=== Requirement ===
Copy the lines below word for word, with nothing changed.

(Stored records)
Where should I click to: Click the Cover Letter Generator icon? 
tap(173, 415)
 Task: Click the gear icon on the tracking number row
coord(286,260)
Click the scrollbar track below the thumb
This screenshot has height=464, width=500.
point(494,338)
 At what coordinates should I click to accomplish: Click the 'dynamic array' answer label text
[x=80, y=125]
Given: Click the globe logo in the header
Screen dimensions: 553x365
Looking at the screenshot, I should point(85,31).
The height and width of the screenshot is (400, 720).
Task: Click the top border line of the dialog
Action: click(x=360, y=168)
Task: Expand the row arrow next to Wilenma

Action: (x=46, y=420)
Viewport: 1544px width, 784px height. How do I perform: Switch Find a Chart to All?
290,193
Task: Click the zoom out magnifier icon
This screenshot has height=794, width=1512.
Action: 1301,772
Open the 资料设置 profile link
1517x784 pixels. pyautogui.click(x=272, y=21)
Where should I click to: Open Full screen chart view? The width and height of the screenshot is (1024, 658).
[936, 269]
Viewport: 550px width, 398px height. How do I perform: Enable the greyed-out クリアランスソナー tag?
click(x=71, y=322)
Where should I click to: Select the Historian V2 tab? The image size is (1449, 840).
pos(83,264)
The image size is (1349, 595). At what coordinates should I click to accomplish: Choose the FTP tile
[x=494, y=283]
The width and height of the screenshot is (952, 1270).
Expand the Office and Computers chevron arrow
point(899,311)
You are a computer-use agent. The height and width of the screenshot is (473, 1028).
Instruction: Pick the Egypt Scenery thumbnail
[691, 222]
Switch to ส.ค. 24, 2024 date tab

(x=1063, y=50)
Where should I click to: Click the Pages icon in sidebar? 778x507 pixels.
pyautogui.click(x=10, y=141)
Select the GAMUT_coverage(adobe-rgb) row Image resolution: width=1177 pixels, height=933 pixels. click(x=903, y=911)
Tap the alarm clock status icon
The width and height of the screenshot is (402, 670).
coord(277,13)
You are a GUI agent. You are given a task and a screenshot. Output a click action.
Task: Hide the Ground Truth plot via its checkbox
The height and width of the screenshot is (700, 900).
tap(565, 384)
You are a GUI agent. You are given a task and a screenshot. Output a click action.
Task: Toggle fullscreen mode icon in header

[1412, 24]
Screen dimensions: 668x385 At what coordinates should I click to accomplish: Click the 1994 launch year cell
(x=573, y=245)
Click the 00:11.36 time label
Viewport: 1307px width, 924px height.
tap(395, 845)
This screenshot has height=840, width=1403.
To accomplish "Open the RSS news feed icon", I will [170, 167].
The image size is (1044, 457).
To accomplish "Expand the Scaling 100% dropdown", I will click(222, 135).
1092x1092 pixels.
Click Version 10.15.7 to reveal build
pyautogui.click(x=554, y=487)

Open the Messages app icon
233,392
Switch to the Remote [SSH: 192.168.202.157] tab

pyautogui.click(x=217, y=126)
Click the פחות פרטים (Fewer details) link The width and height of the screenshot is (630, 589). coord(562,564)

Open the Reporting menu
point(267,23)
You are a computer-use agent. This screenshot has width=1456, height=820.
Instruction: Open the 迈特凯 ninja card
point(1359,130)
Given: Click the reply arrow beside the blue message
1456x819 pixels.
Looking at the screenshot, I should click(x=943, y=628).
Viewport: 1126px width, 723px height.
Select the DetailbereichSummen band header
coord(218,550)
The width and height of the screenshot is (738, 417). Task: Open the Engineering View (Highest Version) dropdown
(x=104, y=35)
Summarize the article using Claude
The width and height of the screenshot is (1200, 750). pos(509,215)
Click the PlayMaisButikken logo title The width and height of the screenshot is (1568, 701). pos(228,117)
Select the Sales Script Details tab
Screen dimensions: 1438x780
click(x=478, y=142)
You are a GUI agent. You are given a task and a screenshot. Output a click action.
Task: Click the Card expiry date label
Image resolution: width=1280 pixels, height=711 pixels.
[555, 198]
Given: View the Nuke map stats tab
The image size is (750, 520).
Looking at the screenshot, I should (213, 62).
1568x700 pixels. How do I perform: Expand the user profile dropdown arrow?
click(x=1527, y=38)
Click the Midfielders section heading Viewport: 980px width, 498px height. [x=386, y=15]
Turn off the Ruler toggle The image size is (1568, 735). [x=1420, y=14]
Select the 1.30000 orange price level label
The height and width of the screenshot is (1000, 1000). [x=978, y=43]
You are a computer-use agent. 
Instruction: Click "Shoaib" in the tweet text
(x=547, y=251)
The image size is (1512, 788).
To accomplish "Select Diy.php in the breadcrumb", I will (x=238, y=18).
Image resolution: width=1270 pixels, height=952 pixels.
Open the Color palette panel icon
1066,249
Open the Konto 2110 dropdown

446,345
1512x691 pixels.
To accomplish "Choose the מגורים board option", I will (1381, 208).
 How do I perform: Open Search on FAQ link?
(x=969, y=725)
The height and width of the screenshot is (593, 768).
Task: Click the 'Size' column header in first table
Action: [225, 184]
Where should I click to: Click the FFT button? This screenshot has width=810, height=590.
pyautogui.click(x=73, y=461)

=== Response to this task ===
Where should I click to: Click the Cover Letter Generator icon? 
tap(173, 415)
 Task: Click the gear icon on the tracking number row
coord(286,260)
Click the scrollbar track below the thumb
This screenshot has height=464, width=500.
point(494,338)
 At what coordinates should I click to accomplish: Click the 'dynamic array' answer label text
[x=80, y=125]
Given: Click the globe logo in the header
Screen dimensions: 553x365
Looking at the screenshot, I should point(85,31).
The height and width of the screenshot is (400, 720).
Task: Click the top border line of the dialog
Action: click(x=360, y=168)
Task: Expand the row arrow next to Wilenma

Action: (x=46, y=420)
Viewport: 1544px width, 784px height. How do I perform: Switch Find a Chart to All?
290,193
Task: Click the zoom out magnifier icon
This screenshot has height=794, width=1512.
Action: 1301,772
Open the 资料设置 profile link
1517x784 pixels. pyautogui.click(x=272, y=21)
Where should I click to: Open Full screen chart view? The width and height of the screenshot is (1024, 658).
[936, 269]
Viewport: 550px width, 398px height. How do I perform: Enable the greyed-out クリアランスソナー tag?
click(x=71, y=322)
Where should I click to: Select the Historian V2 tab? The image size is (1449, 840).
pos(83,264)
The image size is (1349, 595). At what coordinates should I click to accomplish: Choose the FTP tile
[x=494, y=283]
The width and height of the screenshot is (952, 1270).
Expand the Office and Computers chevron arrow
point(899,311)
You are a computer-use agent. The height and width of the screenshot is (473, 1028).
Instruction: Pick the Egypt Scenery thumbnail
[691, 222]
Switch to ส.ค. 24, 2024 date tab

(x=1063, y=50)
Where should I click to: Click the Pages icon in sidebar? 778x507 pixels.
pyautogui.click(x=10, y=141)
Select the GAMUT_coverage(adobe-rgb) row Image resolution: width=1177 pixels, height=933 pixels. click(x=903, y=911)
Tap the alarm clock status icon
The width and height of the screenshot is (402, 670).
coord(277,13)
You are a GUI agent. You are given a task and a screenshot. Output a click action.
Task: Hide the Ground Truth plot via its checkbox
The height and width of the screenshot is (700, 900).
tap(565, 384)
You are a GUI agent. You are given a task and a screenshot. Output a click action.
Task: Toggle fullscreen mode icon in header

[1412, 24]
Screen dimensions: 668x385 At what coordinates should I click to accomplish: Click the 1994 launch year cell
(x=573, y=245)
Click the 00:11.36 time label
Viewport: 1307px width, 924px height.
tap(395, 845)
This screenshot has height=840, width=1403.
To accomplish "Open the RSS news feed icon", I will [170, 167].
The image size is (1044, 457).
To accomplish "Expand the Scaling 100% dropdown", I will click(222, 135).
1092x1092 pixels.
Click Version 10.15.7 to reveal build
pyautogui.click(x=554, y=487)

Open the Messages app icon
233,392
Switch to the Remote [SSH: 192.168.202.157] tab

pyautogui.click(x=217, y=126)
Click the פחות פרטים (Fewer details) link The width and height of the screenshot is (630, 589). coord(562,564)

Open the Reporting menu
point(267,23)
You are a computer-use agent. This screenshot has width=1456, height=820.
Instruction: Open the 迈特凯 ninja card
point(1359,130)
Given: Click the reply arrow beside the blue message
1456x819 pixels.
Looking at the screenshot, I should click(x=943, y=628).
Viewport: 1126px width, 723px height.
Select the DetailbereichSummen band header
coord(218,550)
The width and height of the screenshot is (738, 417). Task: Open the Engineering View (Highest Version) dropdown
(x=104, y=35)
Summarize the article using Claude
The width and height of the screenshot is (1200, 750). pos(509,215)
Click the PlayMaisButikken logo title The width and height of the screenshot is (1568, 701). pos(228,117)
Select the Sales Script Details tab
Screen dimensions: 1438x780
click(x=478, y=142)
You are a GUI agent. You are given a task and a screenshot. Output a click action.
Task: Click the Card expiry date label
Image resolution: width=1280 pixels, height=711 pixels.
[555, 198]
Given: View the Nuke map stats tab
The image size is (750, 520).
Looking at the screenshot, I should (213, 62).
1568x700 pixels. How do I perform: Expand the user profile dropdown arrow?
click(x=1527, y=38)
Click the Midfielders section heading Viewport: 980px width, 498px height. [x=386, y=15]
Turn off the Ruler toggle The image size is (1568, 735). [x=1420, y=14]
Select the 1.30000 orange price level label
The height and width of the screenshot is (1000, 1000). [x=978, y=43]
You are a computer-use agent. 
Instruction: Click "Shoaib" in the tweet text
(x=547, y=251)
The image size is (1512, 788).
To accomplish "Select Diy.php in the breadcrumb", I will (x=238, y=18).
Image resolution: width=1270 pixels, height=952 pixels.
Open the Color palette panel icon
1066,249
Open the Konto 2110 dropdown

446,345
1512x691 pixels.
To accomplish "Choose the מגורים board option", I will (1381, 208).
 How do I perform: Open Search on FAQ link?
(x=969, y=725)
The height and width of the screenshot is (593, 768).
Task: Click the 'Size' column header in first table
Action: [225, 184]
Where should I click to: Click the FFT button? This screenshot has width=810, height=590.
pyautogui.click(x=73, y=461)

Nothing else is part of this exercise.